CMS issued a request for information (RFI) which is designed to reduce information blocking and streamline health data exchange to fulfill the aims of the 21st Century Cures Act.

The Remington Report Pulled From The Proposed Rule Important Information For PAC Providers

“We are proposing that the hospital must demonstrate that its system sends notifications that must include the minimum patient health information (which must be patient name, treating practitioner name, sending institution name, and, if not prohibited by other applicable law, patient diagnosis).

The hospital would also need to demonstrate that the system sends notifications directly, or through an intermediary that facilitates exchange of health information, and at the time of the patient’s admission to the hospital, to licensed and qualified practitioners, other patient care team members, and PAC services providers and suppliers that: (1) Receive the notification for treatment, care coordination, or quality improvement purposes; (2) have an established care relationship with the patient relevant to his or her care; and (3) for whom the hospital has a reasonable certainty of receipt of notifications.

Similarly, we are also proposing that the hospital would need to demonstrate the transmission of these notifications either directly, or through an intermediary that facilitates the exchange of health information, and either immediately prior to or at the time of the patient’s discharge or transfer from the hospital, to licensed and qualified practitioners, other patient care team members, and PAC services providers and suppliers that: (1) Receive the notification for treatment, care coordination, or quality improvement purposes; (2) have an established care relationship with the patient relevant to his or her care; and (3) for whom the hospital has a reasonable certainty of receipt of notifications. We believe this proposal will allow for a diverse set of strategies that hospitals might use when implementing patient event notifications.
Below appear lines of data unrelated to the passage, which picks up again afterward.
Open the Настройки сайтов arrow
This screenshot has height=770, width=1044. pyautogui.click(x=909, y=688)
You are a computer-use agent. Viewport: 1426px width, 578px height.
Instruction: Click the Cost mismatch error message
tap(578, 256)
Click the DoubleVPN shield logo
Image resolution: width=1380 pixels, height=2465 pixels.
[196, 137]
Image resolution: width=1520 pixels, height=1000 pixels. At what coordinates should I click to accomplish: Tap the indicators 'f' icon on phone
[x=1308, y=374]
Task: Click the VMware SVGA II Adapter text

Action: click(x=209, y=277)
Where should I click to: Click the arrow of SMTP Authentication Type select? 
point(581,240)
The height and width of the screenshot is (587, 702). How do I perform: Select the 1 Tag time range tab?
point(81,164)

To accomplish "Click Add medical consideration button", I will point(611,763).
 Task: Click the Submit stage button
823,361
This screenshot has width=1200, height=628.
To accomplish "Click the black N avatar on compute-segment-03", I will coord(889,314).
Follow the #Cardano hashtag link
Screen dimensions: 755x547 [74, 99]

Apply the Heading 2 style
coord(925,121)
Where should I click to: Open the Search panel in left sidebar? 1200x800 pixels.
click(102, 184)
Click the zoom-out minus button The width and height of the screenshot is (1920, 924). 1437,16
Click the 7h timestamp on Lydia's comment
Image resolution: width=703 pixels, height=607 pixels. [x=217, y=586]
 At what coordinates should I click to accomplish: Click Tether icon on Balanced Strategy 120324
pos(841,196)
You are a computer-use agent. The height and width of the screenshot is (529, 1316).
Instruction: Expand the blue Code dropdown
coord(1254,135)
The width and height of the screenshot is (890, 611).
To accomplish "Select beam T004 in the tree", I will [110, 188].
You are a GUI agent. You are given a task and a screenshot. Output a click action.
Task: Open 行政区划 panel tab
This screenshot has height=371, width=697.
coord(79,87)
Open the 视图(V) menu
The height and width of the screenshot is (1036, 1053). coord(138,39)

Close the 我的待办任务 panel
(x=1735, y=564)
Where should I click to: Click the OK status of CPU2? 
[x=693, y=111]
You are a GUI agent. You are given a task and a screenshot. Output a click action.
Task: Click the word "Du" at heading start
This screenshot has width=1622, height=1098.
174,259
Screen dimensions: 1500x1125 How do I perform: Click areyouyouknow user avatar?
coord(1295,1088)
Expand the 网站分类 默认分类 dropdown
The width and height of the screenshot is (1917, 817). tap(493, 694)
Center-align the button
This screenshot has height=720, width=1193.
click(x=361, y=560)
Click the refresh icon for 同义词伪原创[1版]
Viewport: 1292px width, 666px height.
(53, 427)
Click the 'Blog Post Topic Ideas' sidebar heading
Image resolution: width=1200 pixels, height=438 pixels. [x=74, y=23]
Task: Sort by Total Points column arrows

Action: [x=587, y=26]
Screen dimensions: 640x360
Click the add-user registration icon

Through these provisions, we are seeking to allow for different ways that a hospital might identify those practitioners, other patient care team members, and PAC services providers and suppliers that are most relevant to both the pre-admission and post-discharge care of a patient. We are proposing that hospitals should send notifications to those practitioners or providers that have an established care relationship with the patient relevant to his or her care.

We recognize that hospitals and their partners may identify appropriate recipients through various methods. For instance, hospitals might identify appropriate practitioners by requesting this information from patients or caregivers upon arrival, or by obtaining information about care team members from the patient’s record. We expect hospitals might develop or optimize processes to capture information about established care relationships directly, or work with an intermediary that maintains information about care relationships.

In other cases, hospitals may, directly or through an intermediary, identify appropriate notification recipients through the analysis of care patterns or other attribution methods that seek to determine the provider most likely to be able to effectively coordinate care post-discharge for a specific patient. The hospital or intermediary might also develop processes to allow a provider to specifically request notifications for a given patient for whom they are responsible for care coordination as confirmed through conversations with the patient.”